> _LISTED RECORDS_
·····

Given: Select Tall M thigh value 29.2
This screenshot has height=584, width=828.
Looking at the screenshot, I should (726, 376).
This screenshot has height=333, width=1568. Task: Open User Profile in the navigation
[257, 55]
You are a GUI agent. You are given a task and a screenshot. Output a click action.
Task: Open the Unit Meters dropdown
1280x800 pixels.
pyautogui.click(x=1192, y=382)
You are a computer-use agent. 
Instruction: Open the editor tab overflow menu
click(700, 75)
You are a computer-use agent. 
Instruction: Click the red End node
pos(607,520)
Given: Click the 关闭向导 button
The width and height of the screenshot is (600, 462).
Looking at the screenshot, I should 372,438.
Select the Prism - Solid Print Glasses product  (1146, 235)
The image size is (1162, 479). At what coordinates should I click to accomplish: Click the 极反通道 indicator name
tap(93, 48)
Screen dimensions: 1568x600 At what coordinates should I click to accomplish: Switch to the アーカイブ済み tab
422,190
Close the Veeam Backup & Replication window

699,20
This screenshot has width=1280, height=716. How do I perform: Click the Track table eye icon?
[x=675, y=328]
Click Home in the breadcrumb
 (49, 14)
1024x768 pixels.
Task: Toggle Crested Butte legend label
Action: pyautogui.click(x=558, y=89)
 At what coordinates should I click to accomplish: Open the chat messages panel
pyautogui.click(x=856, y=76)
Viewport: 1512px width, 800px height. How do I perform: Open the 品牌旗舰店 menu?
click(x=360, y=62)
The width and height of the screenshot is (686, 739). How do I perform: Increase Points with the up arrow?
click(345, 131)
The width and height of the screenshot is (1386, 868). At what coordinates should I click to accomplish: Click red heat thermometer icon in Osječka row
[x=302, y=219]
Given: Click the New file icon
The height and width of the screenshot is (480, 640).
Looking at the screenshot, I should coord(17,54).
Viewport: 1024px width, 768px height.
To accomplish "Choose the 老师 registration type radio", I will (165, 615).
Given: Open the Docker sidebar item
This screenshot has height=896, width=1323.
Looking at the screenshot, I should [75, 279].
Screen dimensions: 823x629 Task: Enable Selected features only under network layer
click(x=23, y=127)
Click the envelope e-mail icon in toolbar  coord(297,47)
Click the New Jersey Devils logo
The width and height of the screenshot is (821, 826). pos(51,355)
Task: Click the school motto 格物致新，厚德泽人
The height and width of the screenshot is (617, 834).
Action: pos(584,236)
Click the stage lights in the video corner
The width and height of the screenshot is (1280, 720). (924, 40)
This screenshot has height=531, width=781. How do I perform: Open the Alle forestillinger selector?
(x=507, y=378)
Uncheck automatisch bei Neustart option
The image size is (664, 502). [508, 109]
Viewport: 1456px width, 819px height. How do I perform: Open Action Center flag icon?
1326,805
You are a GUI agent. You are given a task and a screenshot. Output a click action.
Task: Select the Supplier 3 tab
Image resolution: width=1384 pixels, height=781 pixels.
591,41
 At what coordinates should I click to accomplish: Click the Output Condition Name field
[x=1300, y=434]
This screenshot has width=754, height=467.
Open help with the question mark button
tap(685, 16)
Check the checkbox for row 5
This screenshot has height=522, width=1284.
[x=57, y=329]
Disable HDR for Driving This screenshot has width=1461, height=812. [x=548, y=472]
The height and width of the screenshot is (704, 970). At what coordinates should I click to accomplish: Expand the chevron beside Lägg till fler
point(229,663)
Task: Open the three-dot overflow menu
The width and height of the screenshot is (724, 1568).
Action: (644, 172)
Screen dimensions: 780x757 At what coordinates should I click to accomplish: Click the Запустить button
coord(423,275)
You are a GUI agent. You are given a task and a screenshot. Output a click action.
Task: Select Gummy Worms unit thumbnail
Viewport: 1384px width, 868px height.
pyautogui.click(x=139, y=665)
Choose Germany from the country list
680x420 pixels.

·····

> _EXERCISE DESCRIPTION_
Can you rewrite all the items above with "Viewport" changed to "Display" everywhere and nothing else altered?

> _SOLUTION FOR THIS PROBLEM_
Given: Select Tall M thigh value 29.2
This screenshot has height=584, width=828.
Looking at the screenshot, I should (726, 376).
This screenshot has height=333, width=1568. Task: Open User Profile in the navigation
[257, 55]
You are a GUI agent. You are given a task and a screenshot. Output a click action.
Task: Open the Unit Meters dropdown
1280x800 pixels.
pyautogui.click(x=1192, y=382)
You are a computer-use agent. 
Instruction: Open the editor tab overflow menu
click(700, 75)
You are a computer-use agent. 
Instruction: Click the red End node
pos(607,520)
Given: Click the 关闭向导 button
The width and height of the screenshot is (600, 462).
Looking at the screenshot, I should 372,438.
Select the Prism - Solid Print Glasses product  (1146, 235)
The image size is (1162, 479). At what coordinates should I click to accomplish: Click the 极反通道 indicator name
tap(93, 48)
Screen dimensions: 1568x600 At what coordinates should I click to accomplish: Switch to the アーカイブ済み tab
422,190
Close the Veeam Backup & Replication window

699,20
This screenshot has width=1280, height=716. How do I perform: Click the Track table eye icon?
[x=675, y=328]
Click Home in the breadcrumb
 (49, 14)
1024x768 pixels.
Task: Toggle Crested Butte legend label
Action: pyautogui.click(x=558, y=89)
 At what coordinates should I click to accomplish: Open the chat messages panel
pyautogui.click(x=856, y=76)
Display: 1512px width, 800px height. How do I perform: Open the 品牌旗舰店 menu?
click(x=360, y=62)
The width and height of the screenshot is (686, 739). How do I perform: Increase Points with the up arrow?
click(345, 131)
The width and height of the screenshot is (1386, 868). At what coordinates should I click to accomplish: Click red heat thermometer icon in Osječka row
[x=302, y=219]
Given: Click the New file icon
The height and width of the screenshot is (480, 640).
Looking at the screenshot, I should coord(17,54).
Display: 1024px width, 768px height.
To accomplish "Choose the 老师 registration type radio", I will (165, 615).
Given: Open the Docker sidebar item
This screenshot has height=896, width=1323.
Looking at the screenshot, I should [75, 279].
Screen dimensions: 823x629 Task: Enable Selected features only under network layer
click(x=23, y=127)
Click the envelope e-mail icon in toolbar  coord(297,47)
Click the New Jersey Devils logo
The width and height of the screenshot is (821, 826). pos(51,355)
Task: Click the school motto 格物致新，厚德泽人
The height and width of the screenshot is (617, 834).
Action: pos(584,236)
Click the stage lights in the video corner
The width and height of the screenshot is (1280, 720). (924, 40)
This screenshot has height=531, width=781. How do I perform: Open the Alle forestillinger selector?
(x=507, y=378)
Uncheck automatisch bei Neustart option
The image size is (664, 502). [508, 109]
Display: 1456px width, 819px height. How do I perform: Open Action Center flag icon?
1326,805
You are a GUI agent. You are given a task and a screenshot. Output a click action.
Task: Select the Supplier 3 tab
Image resolution: width=1384 pixels, height=781 pixels.
591,41
 At what coordinates should I click to accomplish: Click the Output Condition Name field
[x=1300, y=434]
This screenshot has width=754, height=467.
Open help with the question mark button
tap(685, 16)
Check the checkbox for row 5
This screenshot has height=522, width=1284.
[x=57, y=329]
Disable HDR for Driving This screenshot has width=1461, height=812. [x=548, y=472]
The height and width of the screenshot is (704, 970). At what coordinates should I click to accomplish: Expand the chevron beside Lägg till fler
point(229,663)
Task: Open the three-dot overflow menu
The width and height of the screenshot is (724, 1568).
Action: (644, 172)
Screen dimensions: 780x757 At what coordinates should I click to accomplish: Click the Запустить button
coord(423,275)
You are a GUI agent. You are given a task and a screenshot. Output a click action.
Task: Select Gummy Worms unit thumbnail
Display: 1384px width, 868px height.
pyautogui.click(x=139, y=665)
Choose Germany from the country list
680x420 pixels.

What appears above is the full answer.